Excerpted data:
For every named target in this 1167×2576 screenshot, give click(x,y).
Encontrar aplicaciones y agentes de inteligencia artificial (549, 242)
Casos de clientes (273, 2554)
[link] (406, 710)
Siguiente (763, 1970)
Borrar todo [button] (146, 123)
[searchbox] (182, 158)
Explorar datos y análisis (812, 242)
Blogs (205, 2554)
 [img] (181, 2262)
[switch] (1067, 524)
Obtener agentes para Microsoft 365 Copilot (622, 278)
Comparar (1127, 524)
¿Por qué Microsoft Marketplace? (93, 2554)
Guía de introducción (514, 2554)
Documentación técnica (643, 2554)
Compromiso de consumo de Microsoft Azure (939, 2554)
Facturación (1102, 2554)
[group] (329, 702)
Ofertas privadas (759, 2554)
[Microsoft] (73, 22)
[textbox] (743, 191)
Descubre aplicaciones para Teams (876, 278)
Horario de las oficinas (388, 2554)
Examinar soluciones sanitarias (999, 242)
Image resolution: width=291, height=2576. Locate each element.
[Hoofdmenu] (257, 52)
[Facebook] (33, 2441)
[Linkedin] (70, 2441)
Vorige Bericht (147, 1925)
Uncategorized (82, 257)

What needs to be done: Your task is to copy exactly, and only, the lines from the line with "[searchbox] (182, 158)" through the last line of the entries, both included.

Your response:
[searchbox] (182, 158)
Explorar datos y análisis (812, 242)
Blogs (205, 2554)
 [img] (181, 2262)
[switch] (1067, 524)
Obtener agentes para Microsoft 365 Copilot (622, 278)
Comparar (1127, 524)
¿Por qué Microsoft Marketplace? (93, 2554)
Guía de introducción (514, 2554)
Documentación técnica (643, 2554)
Compromiso de consumo de Microsoft Azure (939, 2554)
Facturación (1102, 2554)
[group] (329, 702)
Ofertas privadas (759, 2554)
[Microsoft] (73, 22)
[textbox] (743, 191)
Descubre aplicaciones para Teams (876, 278)
Horario de las oficinas (388, 2554)
Examinar soluciones sanitarias (999, 242)
Image resolution: width=291, height=2576. Locate each element.
[Hoofdmenu] (257, 52)
[Facebook] (33, 2441)
[Linkedin] (70, 2441)
Vorige Bericht (147, 1925)
Uncategorized (82, 257)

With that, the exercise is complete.